WRITTEN TASK.
Recast the rows from the start through the line that contains "(x=837, y=529)" as a numbered list, dropping blank lines and leaving out the pictures.

DATASET EXCERPTS.
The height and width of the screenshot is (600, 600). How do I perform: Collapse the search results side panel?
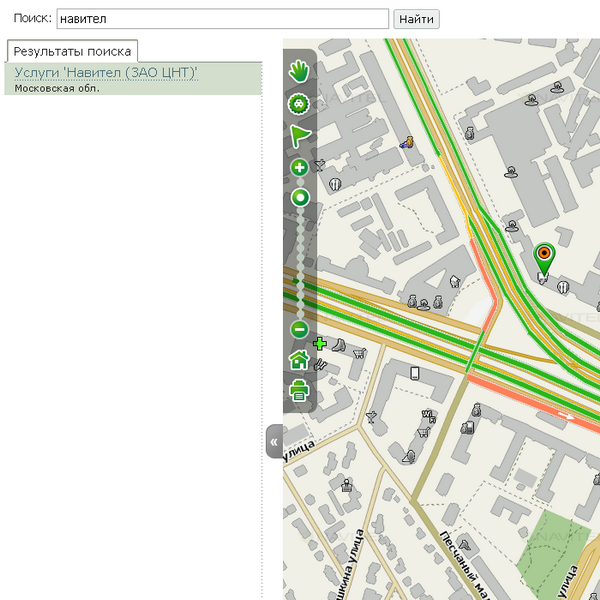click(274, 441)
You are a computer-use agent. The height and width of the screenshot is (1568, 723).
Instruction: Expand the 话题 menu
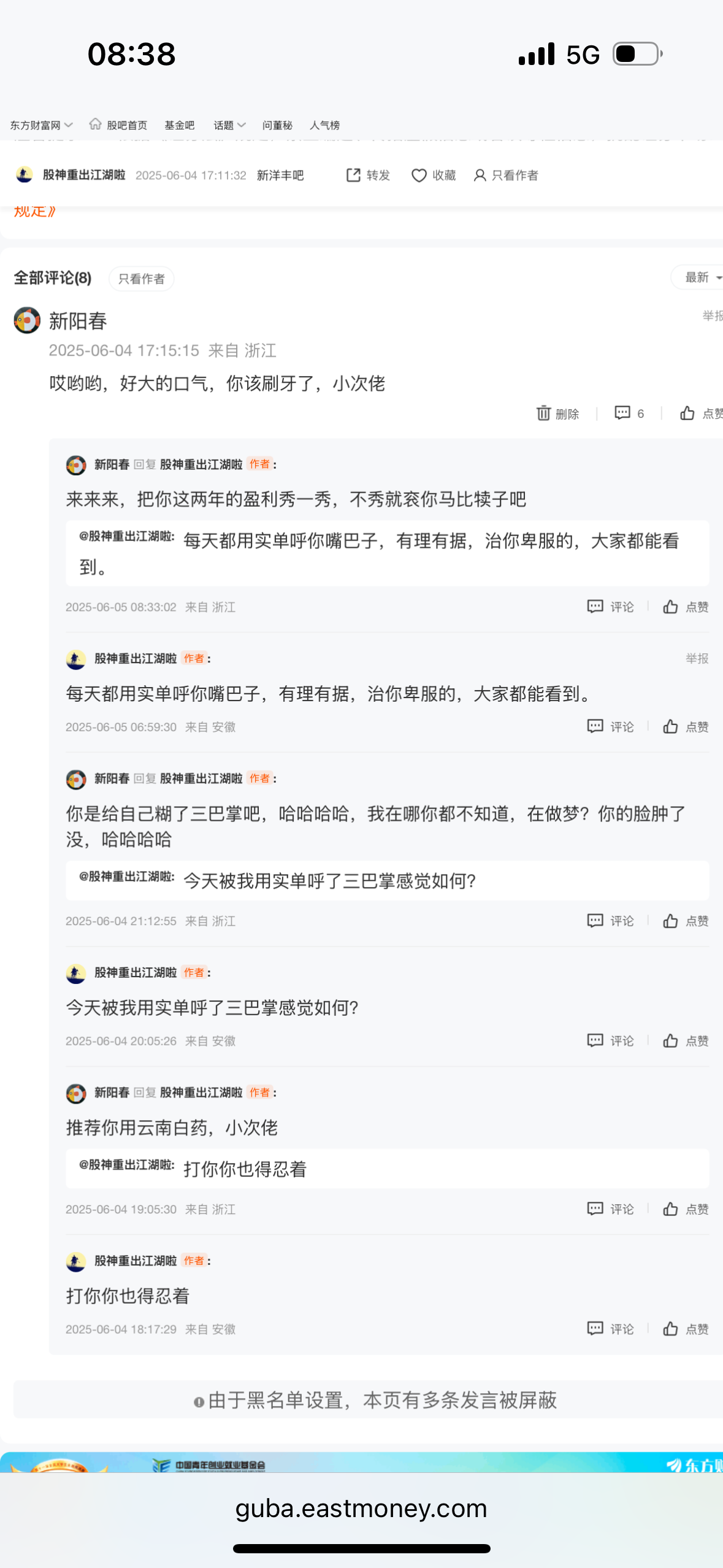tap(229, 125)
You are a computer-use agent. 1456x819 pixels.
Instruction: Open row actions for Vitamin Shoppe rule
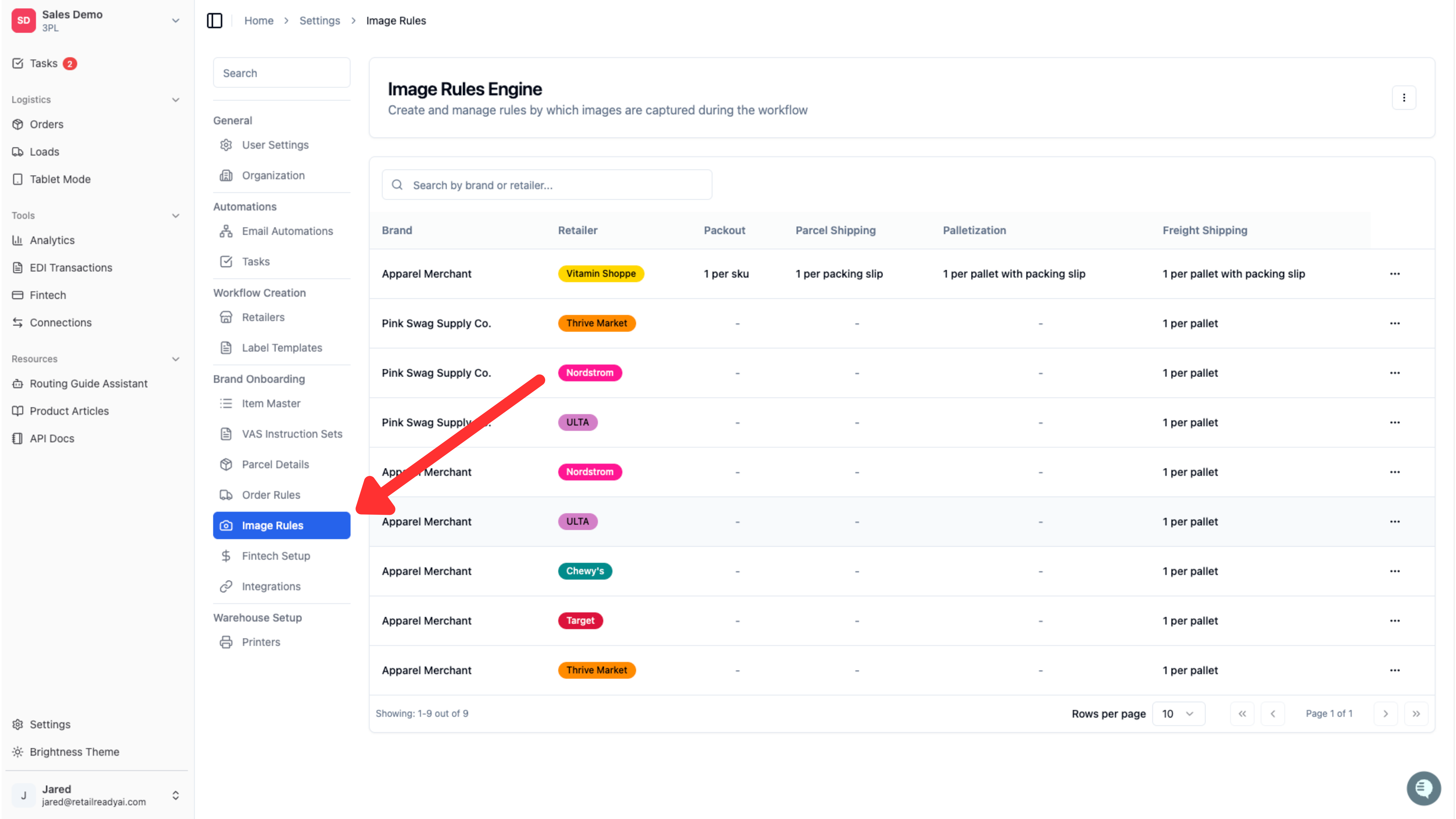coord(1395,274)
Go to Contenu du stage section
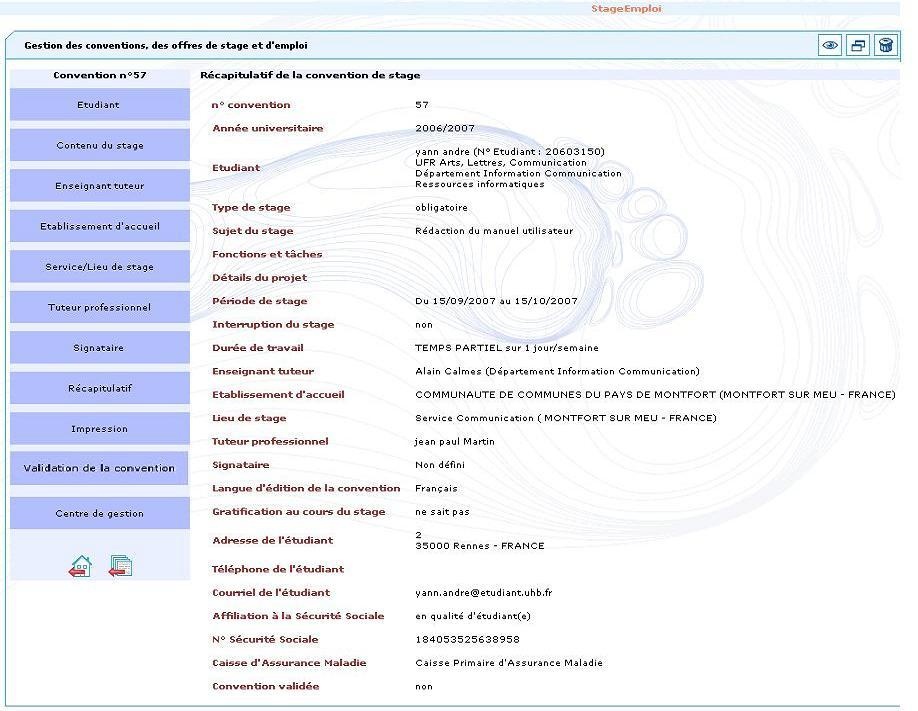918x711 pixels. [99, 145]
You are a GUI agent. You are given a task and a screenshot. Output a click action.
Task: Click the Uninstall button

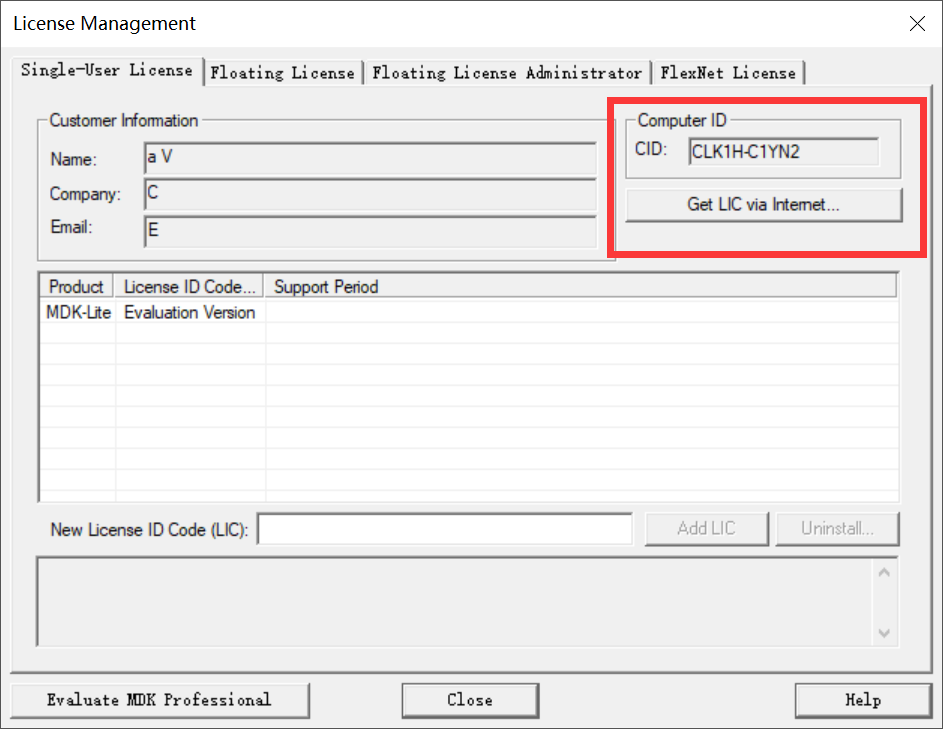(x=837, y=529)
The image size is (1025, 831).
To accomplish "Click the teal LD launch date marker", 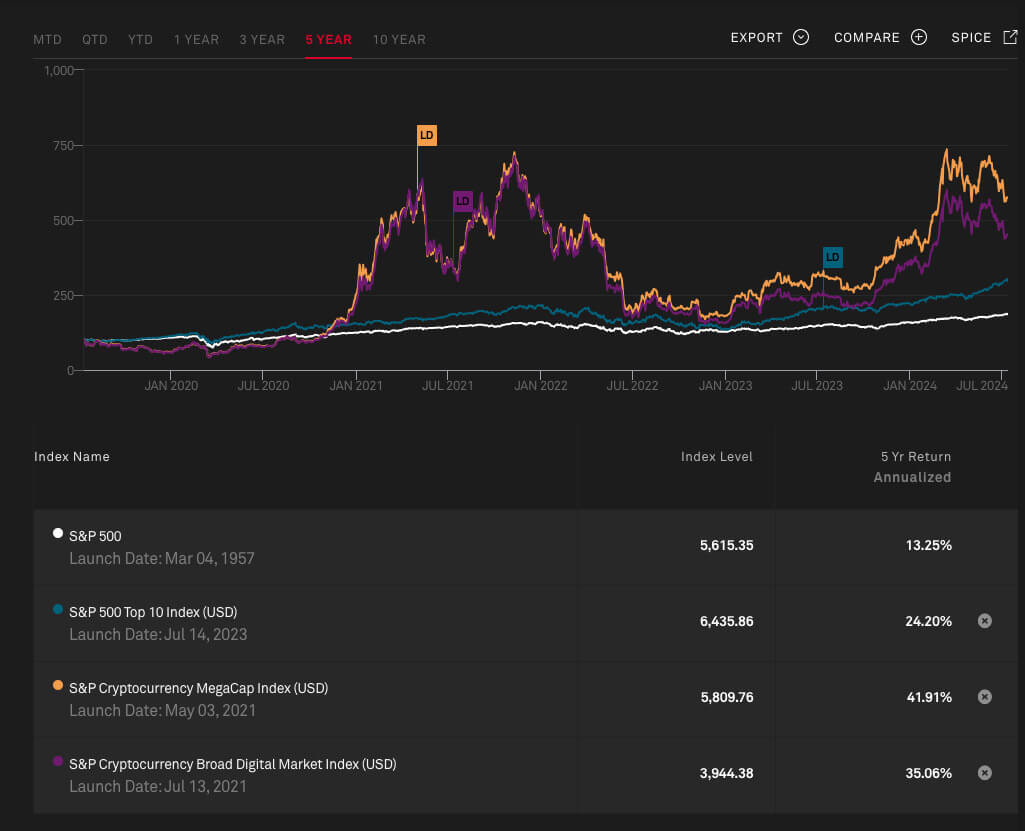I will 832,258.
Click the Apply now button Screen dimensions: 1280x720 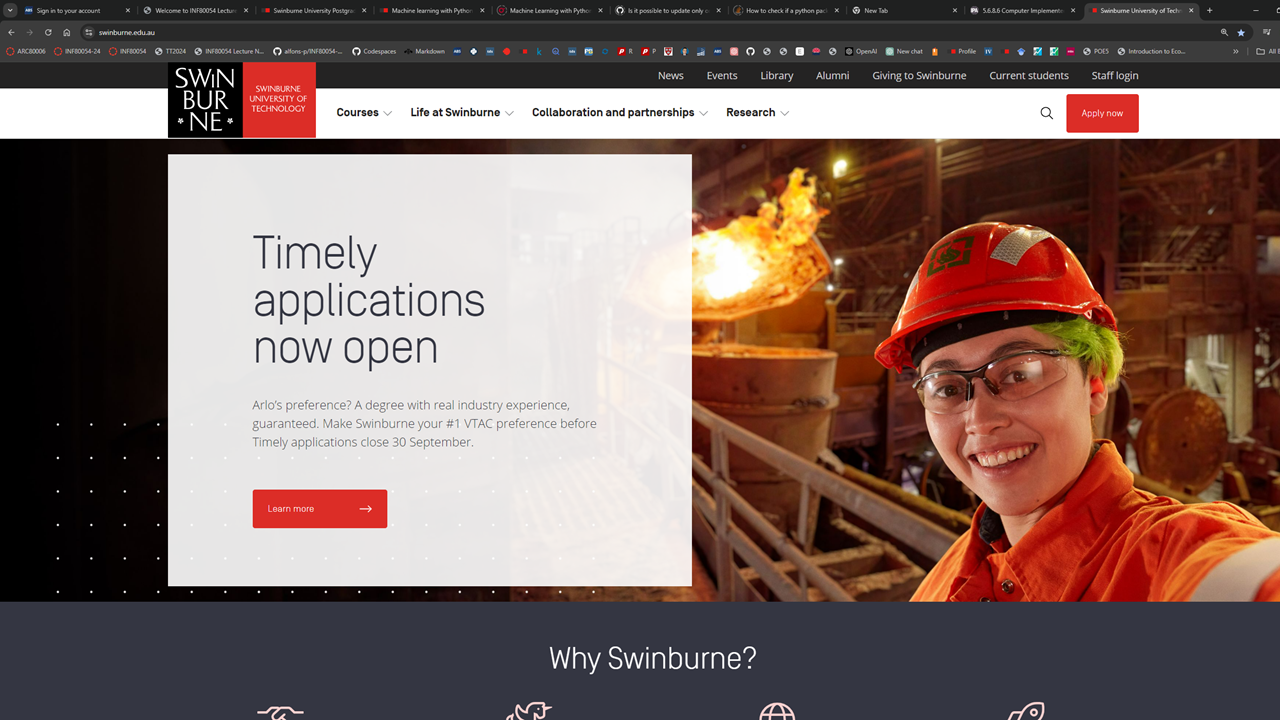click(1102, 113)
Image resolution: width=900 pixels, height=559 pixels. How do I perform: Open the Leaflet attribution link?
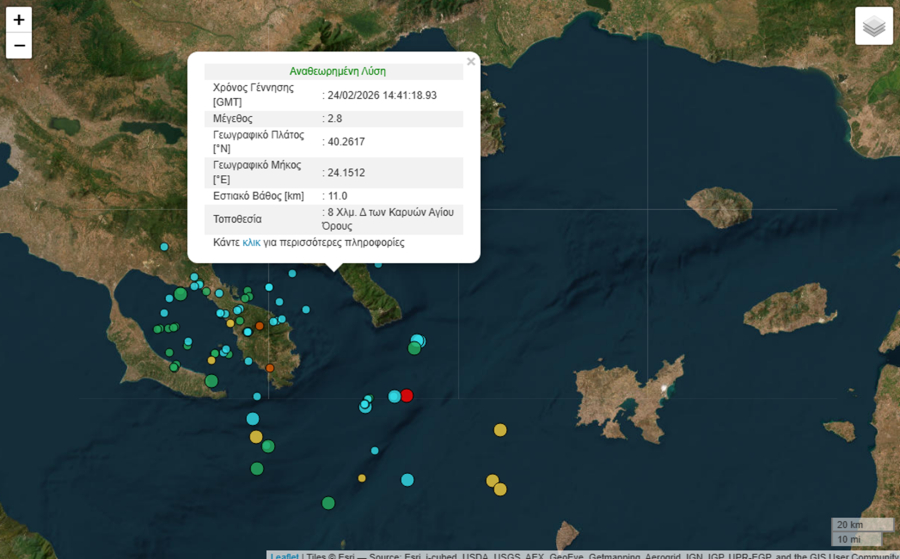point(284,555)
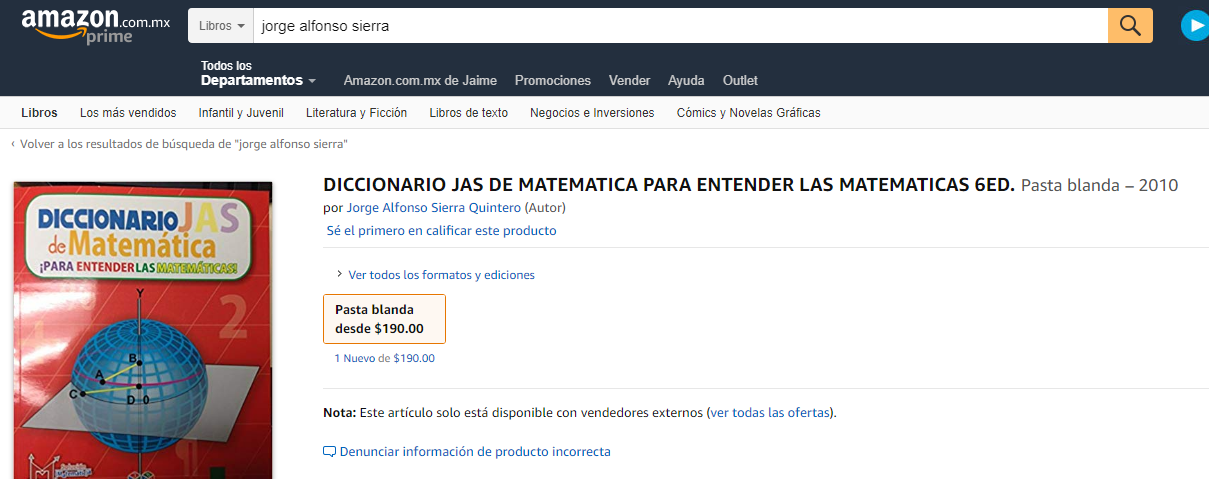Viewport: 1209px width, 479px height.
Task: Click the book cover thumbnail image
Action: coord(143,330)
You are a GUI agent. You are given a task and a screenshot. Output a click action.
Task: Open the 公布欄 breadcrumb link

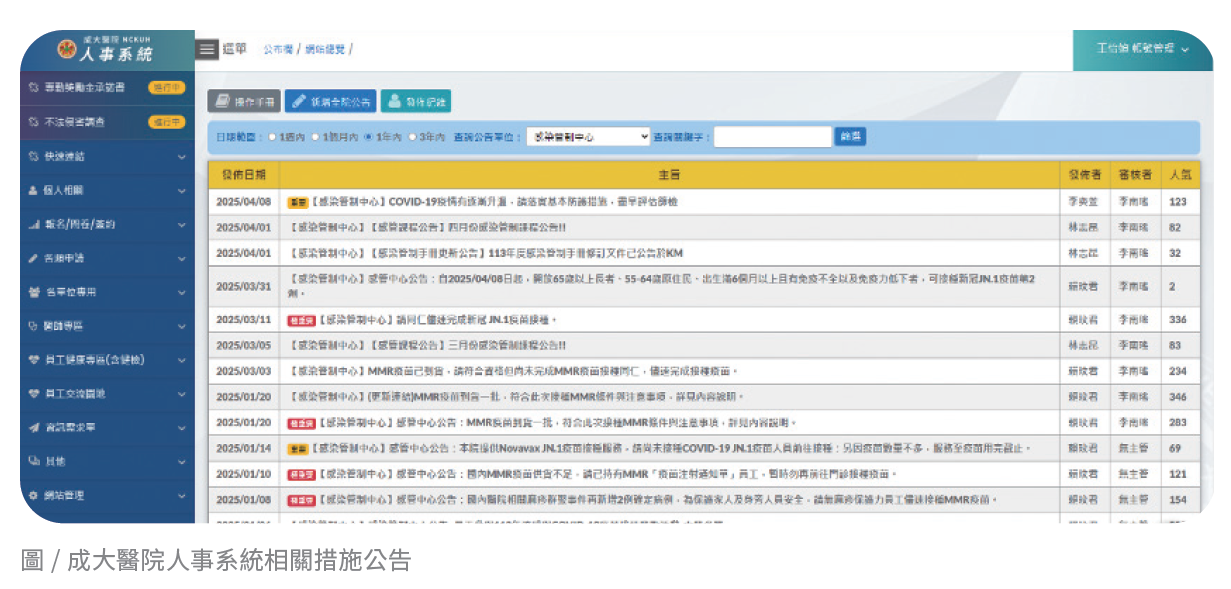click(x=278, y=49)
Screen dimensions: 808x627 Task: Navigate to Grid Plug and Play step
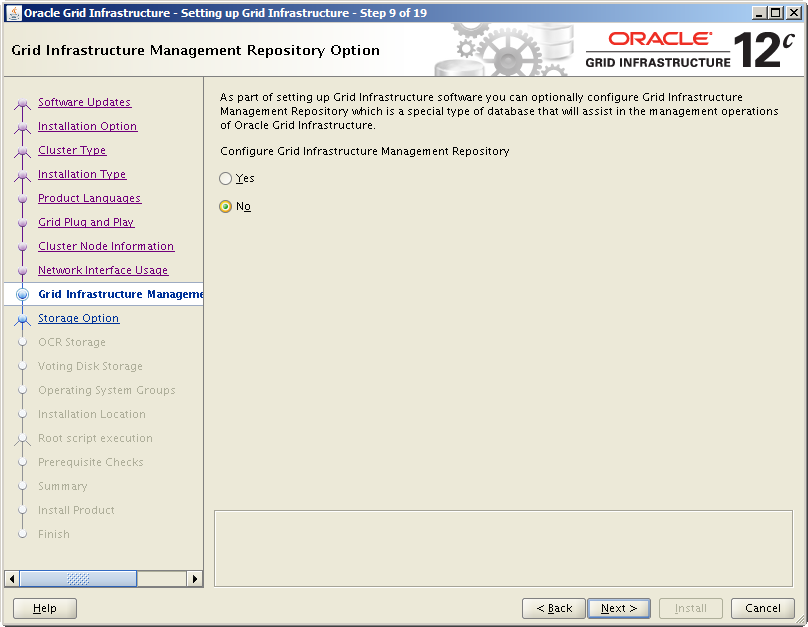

EXERCISE RESPONSE.
1. The height and width of the screenshot is (600, 600). How do I perform: Collapse the search results side panel?
2. click(274, 441)
3. You are a computer-use agent. The height and width of the screenshot is (1568, 723).
4. Instruction: Expand the 话题 menu
5. tap(229, 125)
6. You are a computer-use agent. 1456x819 pixels.
7. Instruction: Open row actions for Vitamin Shoppe rule
8. coord(1395,274)
9. Go to Contenu du stage section
10. 918x711 pixels. [99, 145]
11. You are a GUI agent. You are given a task and a screenshot. Output a click action.
12. Task: Click the Uninstall button
13. (x=837, y=529)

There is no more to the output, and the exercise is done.